= Work order =
Retype, word for word, every line of the records below starting at the one that contains "New pension plan (67, 516)" and ending at the one that contains "Logg inn (488, 12)"; include both of those lines and nothing more.

= Input records =
────────
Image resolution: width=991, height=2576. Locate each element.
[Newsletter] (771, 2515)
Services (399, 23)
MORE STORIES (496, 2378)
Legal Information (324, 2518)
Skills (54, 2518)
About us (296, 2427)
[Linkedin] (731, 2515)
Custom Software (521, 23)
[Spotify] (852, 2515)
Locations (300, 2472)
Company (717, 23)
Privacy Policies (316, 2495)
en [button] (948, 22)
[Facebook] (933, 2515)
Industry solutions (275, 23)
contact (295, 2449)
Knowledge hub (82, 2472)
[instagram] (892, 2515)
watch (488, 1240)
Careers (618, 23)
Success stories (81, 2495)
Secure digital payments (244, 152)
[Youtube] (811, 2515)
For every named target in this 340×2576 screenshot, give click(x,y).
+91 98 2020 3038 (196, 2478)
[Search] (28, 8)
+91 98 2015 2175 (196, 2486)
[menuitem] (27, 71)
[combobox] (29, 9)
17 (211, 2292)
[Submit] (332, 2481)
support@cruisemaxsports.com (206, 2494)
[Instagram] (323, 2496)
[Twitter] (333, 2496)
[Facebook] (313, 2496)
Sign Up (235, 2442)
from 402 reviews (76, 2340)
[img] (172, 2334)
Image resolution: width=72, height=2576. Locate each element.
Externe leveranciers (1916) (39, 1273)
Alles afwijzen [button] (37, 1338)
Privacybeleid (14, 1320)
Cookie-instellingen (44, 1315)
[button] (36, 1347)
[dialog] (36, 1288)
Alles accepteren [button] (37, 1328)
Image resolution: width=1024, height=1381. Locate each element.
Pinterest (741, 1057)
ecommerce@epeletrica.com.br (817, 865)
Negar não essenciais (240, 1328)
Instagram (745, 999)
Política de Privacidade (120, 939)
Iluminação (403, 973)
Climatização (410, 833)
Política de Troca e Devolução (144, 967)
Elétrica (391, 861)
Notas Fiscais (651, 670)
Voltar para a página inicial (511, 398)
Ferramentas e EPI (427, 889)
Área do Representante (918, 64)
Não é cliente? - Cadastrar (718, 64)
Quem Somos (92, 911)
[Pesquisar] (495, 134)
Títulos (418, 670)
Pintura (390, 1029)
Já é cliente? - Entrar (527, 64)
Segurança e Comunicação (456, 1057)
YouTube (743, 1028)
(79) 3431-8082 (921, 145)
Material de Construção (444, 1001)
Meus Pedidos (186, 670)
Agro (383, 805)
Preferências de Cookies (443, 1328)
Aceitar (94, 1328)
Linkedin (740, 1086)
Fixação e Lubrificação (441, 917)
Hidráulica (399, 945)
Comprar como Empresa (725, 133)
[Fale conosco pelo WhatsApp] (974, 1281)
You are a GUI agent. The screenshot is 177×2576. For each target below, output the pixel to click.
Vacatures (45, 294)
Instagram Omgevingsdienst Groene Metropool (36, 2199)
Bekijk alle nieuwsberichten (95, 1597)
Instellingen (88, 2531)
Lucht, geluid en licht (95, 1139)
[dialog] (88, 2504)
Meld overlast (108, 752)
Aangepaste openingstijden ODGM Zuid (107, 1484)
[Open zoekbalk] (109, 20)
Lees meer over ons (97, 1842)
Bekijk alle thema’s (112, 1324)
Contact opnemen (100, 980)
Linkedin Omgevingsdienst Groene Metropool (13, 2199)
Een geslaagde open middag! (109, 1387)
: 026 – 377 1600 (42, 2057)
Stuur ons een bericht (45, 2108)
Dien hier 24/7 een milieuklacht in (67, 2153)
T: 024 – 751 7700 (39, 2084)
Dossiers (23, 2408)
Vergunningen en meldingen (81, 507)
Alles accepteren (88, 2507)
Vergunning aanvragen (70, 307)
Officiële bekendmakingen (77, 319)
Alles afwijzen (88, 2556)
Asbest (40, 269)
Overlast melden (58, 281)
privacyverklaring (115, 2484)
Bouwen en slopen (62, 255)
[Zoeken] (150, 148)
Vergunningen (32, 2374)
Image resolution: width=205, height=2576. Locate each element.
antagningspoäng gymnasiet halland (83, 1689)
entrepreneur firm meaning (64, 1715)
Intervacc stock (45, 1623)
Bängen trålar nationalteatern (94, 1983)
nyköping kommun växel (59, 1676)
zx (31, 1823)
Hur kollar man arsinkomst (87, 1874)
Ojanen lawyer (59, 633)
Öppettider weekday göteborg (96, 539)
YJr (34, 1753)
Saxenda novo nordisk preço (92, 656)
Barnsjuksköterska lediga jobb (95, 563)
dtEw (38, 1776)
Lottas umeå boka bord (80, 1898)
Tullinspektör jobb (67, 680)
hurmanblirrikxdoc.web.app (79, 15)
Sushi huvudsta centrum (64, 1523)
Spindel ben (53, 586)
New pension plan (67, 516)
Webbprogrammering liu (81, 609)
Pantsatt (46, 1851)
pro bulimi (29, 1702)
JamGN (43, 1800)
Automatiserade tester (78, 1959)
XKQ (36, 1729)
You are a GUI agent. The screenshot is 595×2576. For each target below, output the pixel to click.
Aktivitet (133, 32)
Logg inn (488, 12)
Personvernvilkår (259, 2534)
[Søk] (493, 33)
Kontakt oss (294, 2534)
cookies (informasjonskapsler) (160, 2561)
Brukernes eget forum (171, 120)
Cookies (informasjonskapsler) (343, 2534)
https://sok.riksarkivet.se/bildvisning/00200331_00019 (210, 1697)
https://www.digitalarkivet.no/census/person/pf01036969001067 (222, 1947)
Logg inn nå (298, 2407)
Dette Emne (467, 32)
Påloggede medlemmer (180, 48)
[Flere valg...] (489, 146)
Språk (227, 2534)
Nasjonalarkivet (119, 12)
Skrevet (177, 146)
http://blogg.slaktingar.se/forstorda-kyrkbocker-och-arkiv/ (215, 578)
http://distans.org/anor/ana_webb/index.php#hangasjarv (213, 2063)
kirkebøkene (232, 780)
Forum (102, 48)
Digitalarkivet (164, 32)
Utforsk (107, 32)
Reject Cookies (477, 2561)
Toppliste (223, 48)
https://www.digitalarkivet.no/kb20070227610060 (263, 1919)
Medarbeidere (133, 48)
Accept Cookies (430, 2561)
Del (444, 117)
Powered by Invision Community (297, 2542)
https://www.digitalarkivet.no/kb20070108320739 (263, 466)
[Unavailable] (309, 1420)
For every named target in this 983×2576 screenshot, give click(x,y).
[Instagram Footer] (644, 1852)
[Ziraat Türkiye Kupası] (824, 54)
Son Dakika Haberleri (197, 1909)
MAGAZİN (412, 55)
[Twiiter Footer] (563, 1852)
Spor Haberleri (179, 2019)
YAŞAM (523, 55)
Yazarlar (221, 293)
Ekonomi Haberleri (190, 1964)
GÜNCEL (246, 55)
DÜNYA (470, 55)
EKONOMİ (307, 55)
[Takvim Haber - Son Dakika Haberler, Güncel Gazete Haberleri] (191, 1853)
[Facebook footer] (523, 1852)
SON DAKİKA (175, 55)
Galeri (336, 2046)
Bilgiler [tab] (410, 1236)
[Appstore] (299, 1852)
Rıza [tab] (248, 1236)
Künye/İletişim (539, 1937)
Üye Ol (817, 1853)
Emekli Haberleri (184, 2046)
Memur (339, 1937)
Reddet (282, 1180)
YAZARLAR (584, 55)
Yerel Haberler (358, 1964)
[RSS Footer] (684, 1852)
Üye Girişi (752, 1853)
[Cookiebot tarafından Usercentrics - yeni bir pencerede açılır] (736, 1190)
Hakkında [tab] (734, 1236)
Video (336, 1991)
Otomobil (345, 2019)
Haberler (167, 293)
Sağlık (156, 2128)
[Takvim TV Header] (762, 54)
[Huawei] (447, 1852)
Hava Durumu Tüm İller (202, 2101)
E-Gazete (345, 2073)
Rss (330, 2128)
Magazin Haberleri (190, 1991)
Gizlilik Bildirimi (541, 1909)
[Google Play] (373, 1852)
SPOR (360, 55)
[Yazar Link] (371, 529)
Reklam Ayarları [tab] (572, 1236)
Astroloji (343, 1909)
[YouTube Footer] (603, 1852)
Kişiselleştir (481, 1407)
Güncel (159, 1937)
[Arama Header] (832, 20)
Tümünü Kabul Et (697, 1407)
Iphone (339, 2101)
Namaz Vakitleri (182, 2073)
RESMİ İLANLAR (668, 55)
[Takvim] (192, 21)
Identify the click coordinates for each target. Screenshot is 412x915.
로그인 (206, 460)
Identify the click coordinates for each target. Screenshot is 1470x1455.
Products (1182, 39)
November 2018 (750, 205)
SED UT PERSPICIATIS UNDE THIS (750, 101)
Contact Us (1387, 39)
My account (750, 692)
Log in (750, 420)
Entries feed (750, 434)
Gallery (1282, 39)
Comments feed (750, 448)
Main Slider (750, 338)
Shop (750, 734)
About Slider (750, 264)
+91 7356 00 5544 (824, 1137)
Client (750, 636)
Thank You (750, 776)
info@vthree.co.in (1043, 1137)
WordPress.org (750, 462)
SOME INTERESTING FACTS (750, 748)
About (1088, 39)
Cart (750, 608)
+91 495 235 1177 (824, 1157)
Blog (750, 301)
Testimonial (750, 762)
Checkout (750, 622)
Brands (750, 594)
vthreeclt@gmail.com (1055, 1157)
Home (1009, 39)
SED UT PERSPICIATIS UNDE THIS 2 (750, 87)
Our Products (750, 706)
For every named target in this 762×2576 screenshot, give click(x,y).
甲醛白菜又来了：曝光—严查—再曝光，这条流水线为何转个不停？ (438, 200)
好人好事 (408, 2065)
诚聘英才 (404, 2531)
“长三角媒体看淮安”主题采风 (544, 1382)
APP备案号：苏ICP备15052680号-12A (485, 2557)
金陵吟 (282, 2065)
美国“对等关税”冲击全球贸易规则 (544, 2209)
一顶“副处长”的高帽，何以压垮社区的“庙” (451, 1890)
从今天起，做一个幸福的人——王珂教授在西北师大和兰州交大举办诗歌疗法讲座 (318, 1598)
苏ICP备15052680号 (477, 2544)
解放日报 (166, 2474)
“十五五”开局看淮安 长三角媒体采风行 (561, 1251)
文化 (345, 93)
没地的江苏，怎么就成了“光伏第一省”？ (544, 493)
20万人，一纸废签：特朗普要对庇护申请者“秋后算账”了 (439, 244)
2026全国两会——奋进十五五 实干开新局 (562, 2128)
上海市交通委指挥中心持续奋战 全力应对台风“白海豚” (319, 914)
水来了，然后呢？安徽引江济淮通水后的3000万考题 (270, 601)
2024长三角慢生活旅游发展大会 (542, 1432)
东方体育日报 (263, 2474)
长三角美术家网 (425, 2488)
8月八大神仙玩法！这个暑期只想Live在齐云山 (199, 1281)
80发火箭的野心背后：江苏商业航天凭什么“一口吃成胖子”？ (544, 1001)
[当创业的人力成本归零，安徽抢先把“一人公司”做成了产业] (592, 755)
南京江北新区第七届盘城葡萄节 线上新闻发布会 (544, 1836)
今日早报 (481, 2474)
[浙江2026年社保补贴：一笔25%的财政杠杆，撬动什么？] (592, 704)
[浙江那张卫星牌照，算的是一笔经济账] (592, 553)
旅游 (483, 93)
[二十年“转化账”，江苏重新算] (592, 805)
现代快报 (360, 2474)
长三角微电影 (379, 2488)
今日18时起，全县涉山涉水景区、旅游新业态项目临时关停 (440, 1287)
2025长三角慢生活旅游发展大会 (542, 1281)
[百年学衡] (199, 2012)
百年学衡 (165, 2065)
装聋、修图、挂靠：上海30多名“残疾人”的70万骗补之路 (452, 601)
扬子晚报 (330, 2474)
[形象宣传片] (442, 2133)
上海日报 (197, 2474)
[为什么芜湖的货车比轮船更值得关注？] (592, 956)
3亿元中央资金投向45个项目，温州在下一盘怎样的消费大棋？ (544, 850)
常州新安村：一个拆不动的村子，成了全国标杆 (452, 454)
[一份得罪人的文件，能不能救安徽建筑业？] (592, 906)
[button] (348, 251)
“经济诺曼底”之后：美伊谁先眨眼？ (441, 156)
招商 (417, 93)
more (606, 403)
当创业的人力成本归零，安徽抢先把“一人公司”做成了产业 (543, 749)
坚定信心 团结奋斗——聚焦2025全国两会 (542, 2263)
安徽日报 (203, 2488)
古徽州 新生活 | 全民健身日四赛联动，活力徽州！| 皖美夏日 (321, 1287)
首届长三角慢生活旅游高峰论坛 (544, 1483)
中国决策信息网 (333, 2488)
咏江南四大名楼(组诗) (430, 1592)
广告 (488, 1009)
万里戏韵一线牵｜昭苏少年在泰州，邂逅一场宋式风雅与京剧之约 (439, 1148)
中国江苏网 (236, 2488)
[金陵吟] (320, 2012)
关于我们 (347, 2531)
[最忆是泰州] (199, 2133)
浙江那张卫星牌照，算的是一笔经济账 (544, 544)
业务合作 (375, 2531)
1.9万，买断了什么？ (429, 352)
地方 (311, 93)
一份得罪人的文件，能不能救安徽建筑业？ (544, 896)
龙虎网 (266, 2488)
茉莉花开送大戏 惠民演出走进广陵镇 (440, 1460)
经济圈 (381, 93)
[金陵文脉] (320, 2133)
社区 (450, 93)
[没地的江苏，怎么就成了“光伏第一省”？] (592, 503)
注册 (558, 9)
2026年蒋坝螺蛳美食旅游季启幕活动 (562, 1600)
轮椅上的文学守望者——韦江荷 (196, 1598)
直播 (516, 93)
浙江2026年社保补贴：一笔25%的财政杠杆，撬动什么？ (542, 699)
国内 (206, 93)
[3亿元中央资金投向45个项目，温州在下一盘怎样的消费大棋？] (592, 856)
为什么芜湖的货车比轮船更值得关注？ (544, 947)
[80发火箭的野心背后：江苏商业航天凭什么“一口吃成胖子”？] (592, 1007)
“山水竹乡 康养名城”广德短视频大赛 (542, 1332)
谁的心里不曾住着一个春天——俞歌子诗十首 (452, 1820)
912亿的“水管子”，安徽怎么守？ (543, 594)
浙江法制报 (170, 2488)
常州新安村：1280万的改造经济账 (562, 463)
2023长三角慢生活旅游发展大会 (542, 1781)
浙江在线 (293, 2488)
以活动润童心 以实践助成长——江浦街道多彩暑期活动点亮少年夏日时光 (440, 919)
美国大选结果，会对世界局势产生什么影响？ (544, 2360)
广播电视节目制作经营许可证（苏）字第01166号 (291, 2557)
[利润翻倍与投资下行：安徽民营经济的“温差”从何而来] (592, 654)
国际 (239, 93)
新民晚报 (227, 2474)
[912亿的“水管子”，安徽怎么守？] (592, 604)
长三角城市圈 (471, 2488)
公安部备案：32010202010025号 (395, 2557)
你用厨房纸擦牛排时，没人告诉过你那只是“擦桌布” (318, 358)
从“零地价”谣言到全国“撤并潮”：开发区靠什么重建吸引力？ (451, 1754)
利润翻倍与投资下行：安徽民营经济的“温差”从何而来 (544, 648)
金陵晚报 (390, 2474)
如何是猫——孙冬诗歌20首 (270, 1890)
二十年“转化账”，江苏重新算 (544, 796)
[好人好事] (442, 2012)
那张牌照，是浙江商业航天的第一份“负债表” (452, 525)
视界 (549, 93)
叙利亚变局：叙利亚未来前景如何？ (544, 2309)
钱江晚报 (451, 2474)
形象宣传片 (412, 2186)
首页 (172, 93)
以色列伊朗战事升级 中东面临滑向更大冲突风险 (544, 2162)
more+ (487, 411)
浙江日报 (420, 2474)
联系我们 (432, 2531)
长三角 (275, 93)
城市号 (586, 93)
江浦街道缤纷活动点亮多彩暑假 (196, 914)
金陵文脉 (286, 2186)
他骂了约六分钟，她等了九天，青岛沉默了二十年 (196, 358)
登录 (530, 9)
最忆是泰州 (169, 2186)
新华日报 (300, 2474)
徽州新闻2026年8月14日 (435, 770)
────────
= Solution for this problem =
New pension plan (67, 516)
Webbprogrammering liu (81, 609)
Pantsatt (46, 1851)
pro bulimi (29, 1702)
JamGN (43, 1800)
Automatiserade tester (78, 1959)
XKQ (36, 1729)
You are a GUI agent. The screenshot is 595×2576. For each target below, output the pixel to click.
Aktivitet (133, 32)
Logg inn (488, 12)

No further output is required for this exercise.